La visione dell’artista, approfondisce inoltre il rapporto tra sinapsi e memoria, sperimenta l’energia dell’universo, riflettendola. Non è un vero “collage” di elementi, quanto più uno studio sul tantra e sul karma, e tutti quei concetti fraintesi dalla società. «Ogni volta che tocco qualcosa, ha luogo una profonda conversazione metafisica tra la memoria corporea dell’oggetto e la mia. Al giorno d’oggi, poi, viviamo come all’interno di un “grande supermercato”, in cui è divenuto estremamente semplice trovare oggetti provenienti dall’altra parte del mondo. Parlo di interconnessione, coesione e coesistenza. Per esempio, se osservo una bustina di ketchup di un ristorante turco a Berlino, all’interno troverò zucchero proveniente dal Brasile. Quindi l’energia di quel posto entra nel mio corpo e avviene un miscuglio globale. Pertanto qual è la mia vera identità? Tutto si confonde. Questa è la ragione per cui ho iniziato a pensare al potere degli antichi rituali, perché ogni cosa ha uno spirito segreto al suo interno. L’arte materiale riguarda anche la pratica spirituale. Con le mie opere cerco di esplorare l’energia maestosa ed intelligente dell’universo. Un corpo morto, in fondo, è solo l’altra parte del cerchio del vero significato della vita. È affascinante. Ma la mia arte ha anche un’altra missione e un’altra direzione. Si focalizza, infatti, molto anche sul tema dei rifiuti, nello specifico su quante cose vengono gettate via in ogni singolo momento della giornata da miliardi di persone. Quindi provo in qualche modo a “benedire la spazzatura”, per far riflettere di più sul tema, in modo che le persone inizino a comprendere maggiormente il perché l’insostenibilità del sistema produttivo e consumistico odierno.

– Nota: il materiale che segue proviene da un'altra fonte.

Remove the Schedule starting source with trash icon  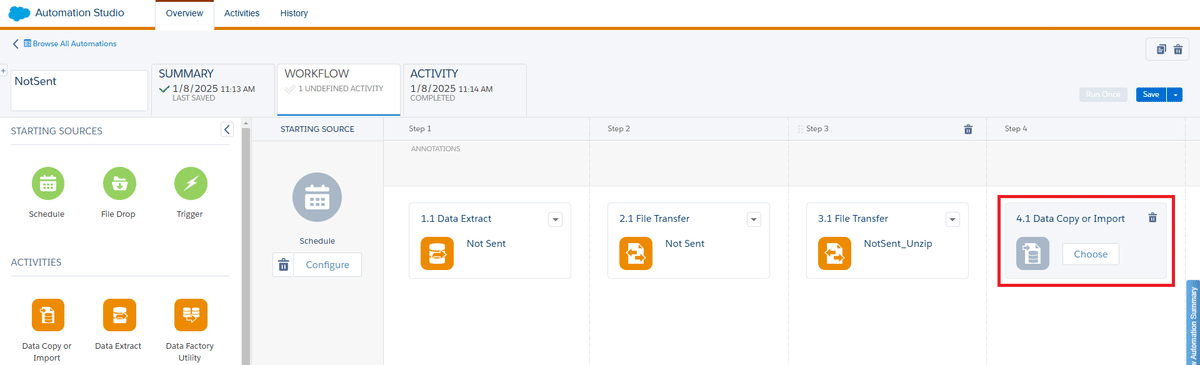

Shraddha Borawake, nel suo lavoro poliedrico, esplora le relazioni e gli intrecci tra oggetti, persone e storie
Shraddha Borawake, classe 1983, è un’artista trans-disciplinare originaria di Pune, città dell’India Occidentale. Il suo lavoro si compone di una ricerca esperienziale per certi aspetti mistica. Nello specifico realizza fotografia e arte audiovisiva-immersiva con “impollinazioni” interculturali. Per questo si avvicina alla complessità relazionale tra scienza e spiritualità, sfidandone i confini. Shraddha crea infatti, nelle sue installazioni, assemblaggi simbolici che riportano alla luce ciò che è andato perduto. Ricontestualizza elementi naturali e artificiali, amalgamandoli, per dare origine ad un processo continuo di metamorfosi materiale. La sua formazione professionale inizia prevalentemente nel 2006 presso l’International Center of Photography di New York. I suoi lavori sono stati esposti al DUMBO Arts Festival, alla New Orleans Photo Alliance, alla Union Docs e allo Zimmerli Arts Museum. Nel 2011 ha completato il Bachelor of Arts presso la Gallatin School of Individualized Study della New York University, laureandosi con il Premio Leo Bronstein per l’eccellenza accademica, per quanto concerne l’approccio interdisciplinare. Nel 2016 ha ricevuto il premio Habitat Center Photosphere Award, dimostrando la capacità di un artista di poter essere una guida per la comunità, invece di produrre per interessi commerciali. Un ruolo, inoltre, poliedrico di creazione ed esplorazione. Si tratta, dunque, di una convergenza tra introspezione e ricerca. Alla base di tutto ciò, si trova l’idea dell’emanazione spirituale del sé come un ricercatore critico interno in relazione al regno esterno universale. In tale ricerca, l’esposizione finale degli oggetti trovati, sperimenta un uso semantico del linguaggio, che Shraddha definisce «individualismo metodico cosmico».